In explaining how it got to be that way, Lawrence and
Walsh both spoke of decline in quality and quantity of jobs.
"When we started the Viva House," which runs a
popular soup kitchen in the neighborhood and was featured in the influential
HBO series "The Wire," which dramatized many of Baltimore's
persistent problems, "we saw people walking down the street going to work
in the morning,"
Walsh said.
A hodgepodge of factory work existed; many worked at
Bethlehem Steel, employer of roughly 40,000, Walsh said. "There was a
place called Coopers. Montgomery Ward had the biggest catalogue store on the
east coast. There were a couple raincoat factories."
Now all of that is gone, and a disproportionate number of
young black men lack for work as a result, Lawrence said.
"There are a lot of reasons for that," he said,
"the most basic one being that human beings are increasingly
unnecessary."
"It's not just a question of shipping jobs to
China," he said. "It's a question of turning jobs that a person does
into something that a machine does. ... There's just a labor slack built into
our economy, and it tends to drift towards the bottom."
Former Baltimore Sun reporter Antero Pietila, author of
the book Not in My Neighborhood: How Bigotry Shaped a Great American City, which
examines Baltimore history, said age-old effects from discriminatory municipal
and lending policy might have exacerbated decline for many black Baltimoreans.
"In 1910, Baltimore became the first American city
to require that all residential blocks be segregated by race," he said.
"And between 1935 and 1937, nearly 300 American cities were redlined by
the Home Owners' Loan Corporation," a government-sponsored
corporation created as part of the New Deal. "Redlining" refers to
the practice of using race and ethnicity to determine mortgage eligibility in
specific neighborhoods.
Baltimore was among the redlined cities. The maps created
a "two-tier mortgage system," Pietila said: "one rate for whites
-- basically -- and another for minorities."
This combined with historic population loss following the
World War II, the destruction of many public housing facilities, the
inexhaustible creep of gentrification, and the exodus of the local Catholic
church (three parishes have closed in the area around the Viva House) created a
people left behind in neighborhoods like Freddie Gray's, Walsh said.

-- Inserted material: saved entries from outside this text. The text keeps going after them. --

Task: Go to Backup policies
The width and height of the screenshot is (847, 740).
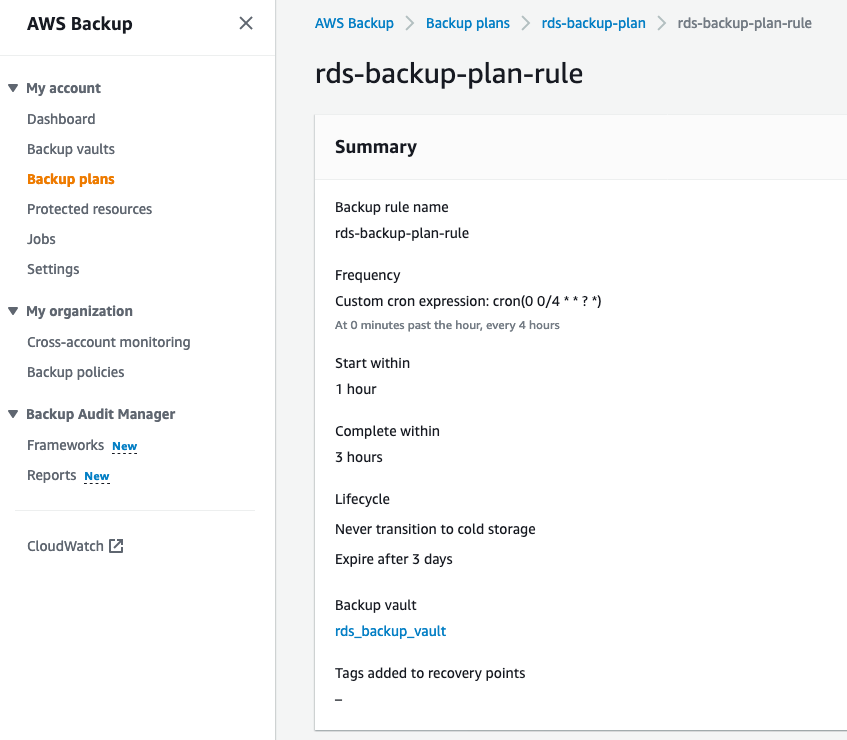Action: tap(76, 372)
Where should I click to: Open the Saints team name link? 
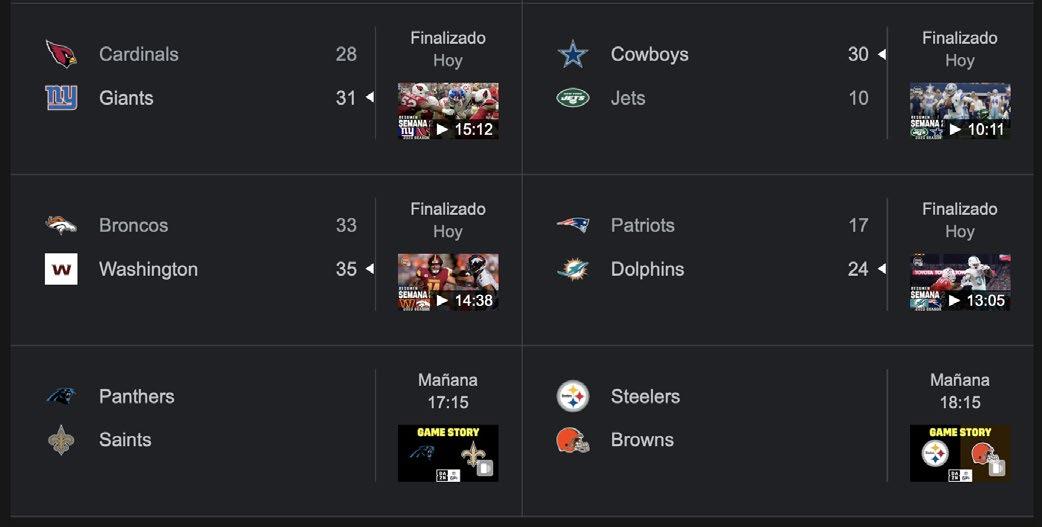[x=125, y=440]
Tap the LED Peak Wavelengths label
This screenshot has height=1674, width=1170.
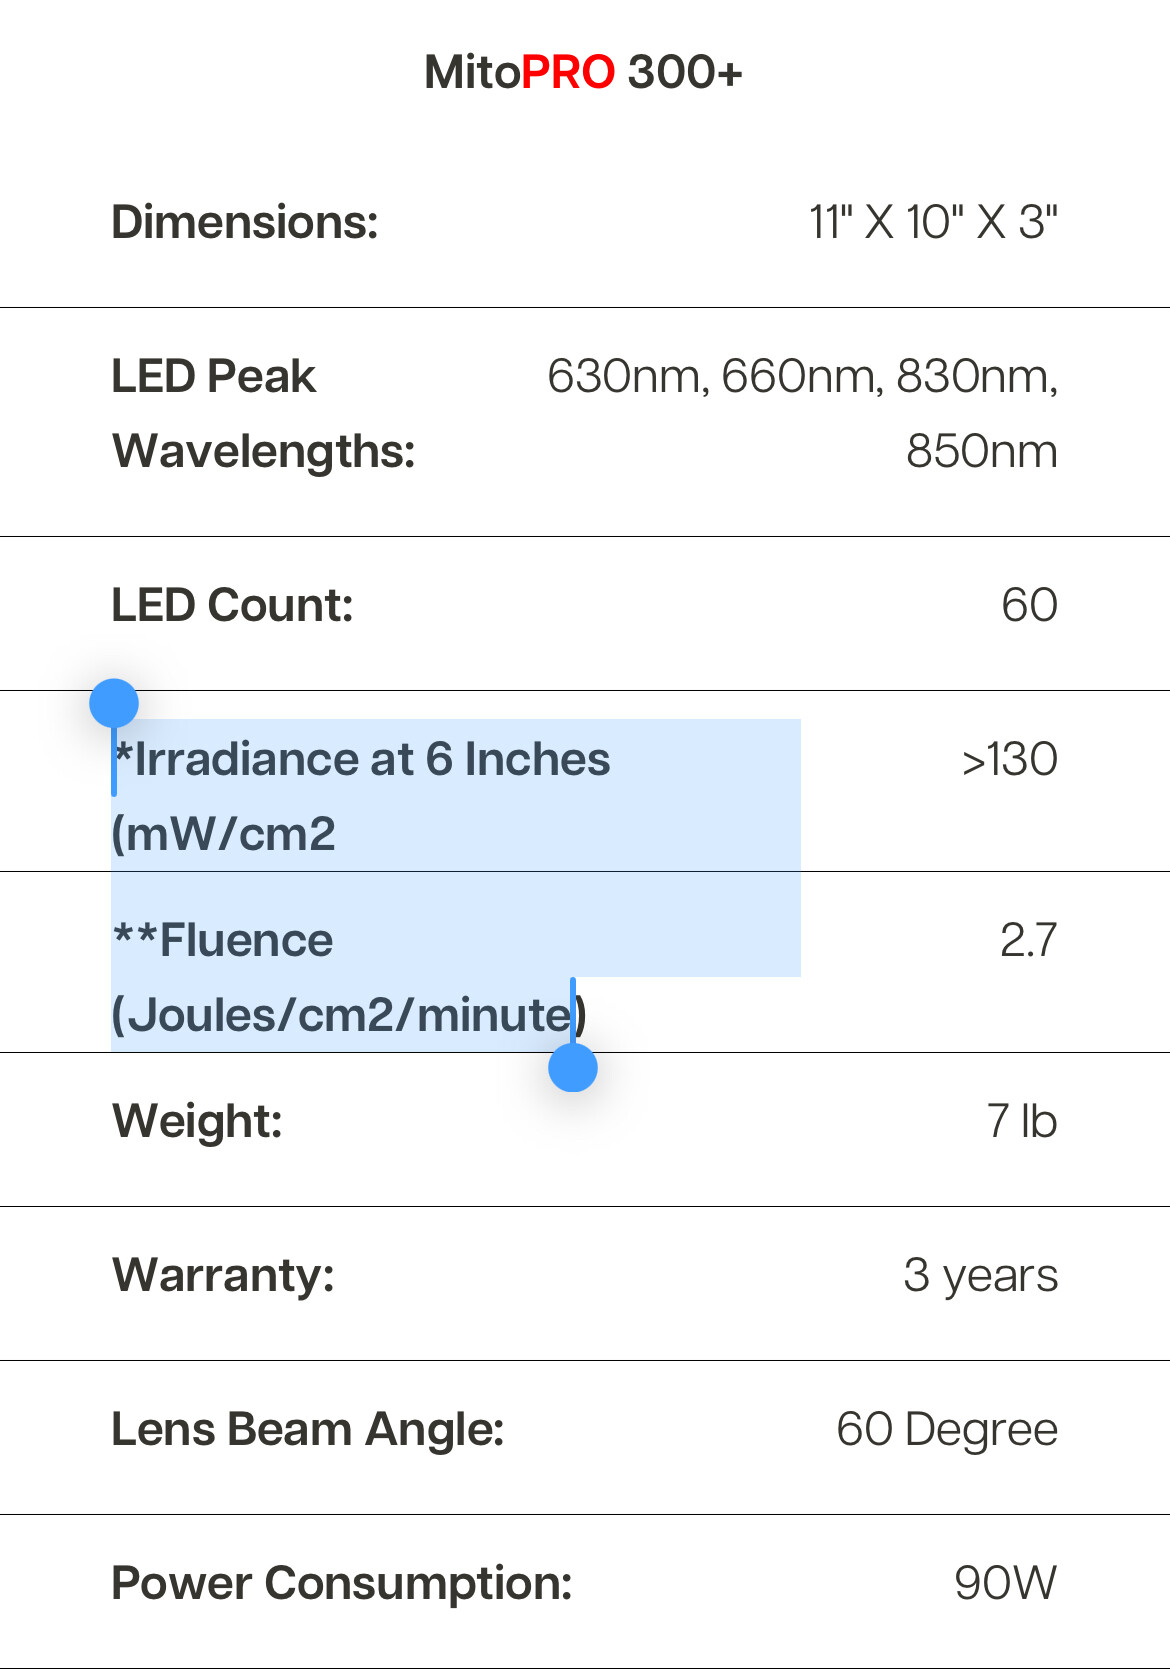[x=263, y=414]
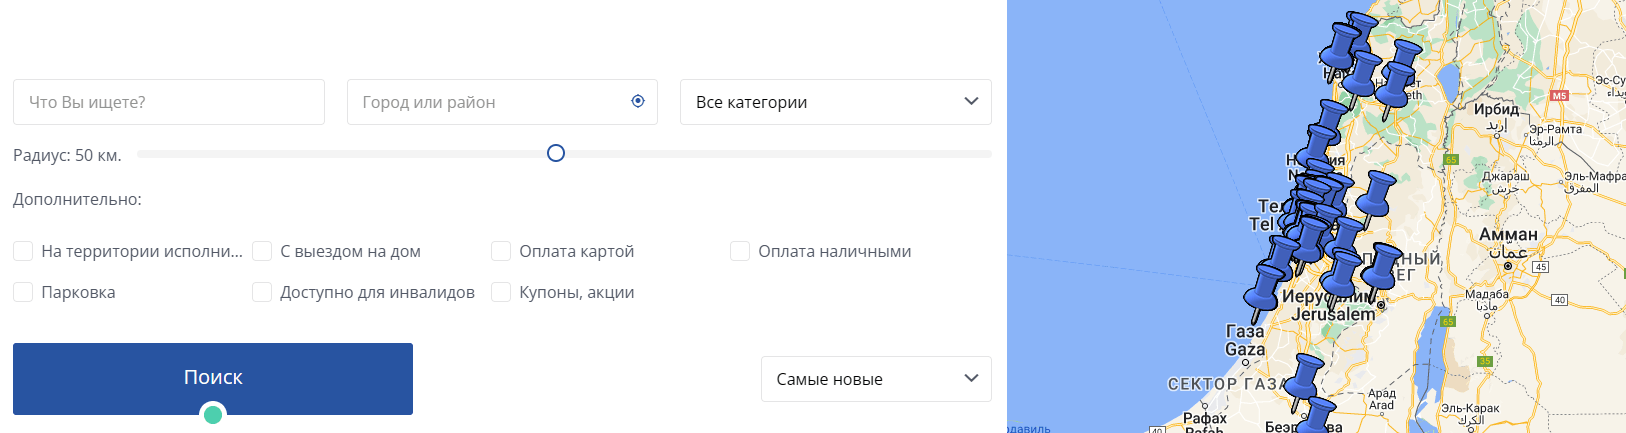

Even a $130 million community-building initiative made in
the mid-1990s with public and private funding couldn't solve the neighborhood's
problems.
"You had a whole group of people with nothing to
do," Walsh said. "And that's when the drugs came in."
Baltimore has always had a problem with narcotics, Walsh
said, especially heroin. "But when crack cocaine came, particularly in the
'90s, it got brutal around here."
Murders abounded, and the police responded by
"getting brutal" in their own way.
When former Baltimore mayor and potential presidential
candidate Martin O'Malley introduced a zero-tolerance policing system to the
city, said Walsh, "we would literally see cops jump out [of their patrol
cars] and force residents against the wall."
"We'd see Baltimore street guys having to drop their
trousers right on the street as [police] searched them," he said.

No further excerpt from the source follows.